Word and item position data:
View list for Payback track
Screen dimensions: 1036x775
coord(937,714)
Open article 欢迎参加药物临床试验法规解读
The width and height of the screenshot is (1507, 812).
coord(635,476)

- [What the task requires] Copy all of the entries above line for line, changing nothing.

- [Solution for this problem]
View list for Payback track
Screen dimensions: 1036x775
coord(937,714)
Open article 欢迎参加药物临床试验法规解读
The width and height of the screenshot is (1507, 812).
coord(635,476)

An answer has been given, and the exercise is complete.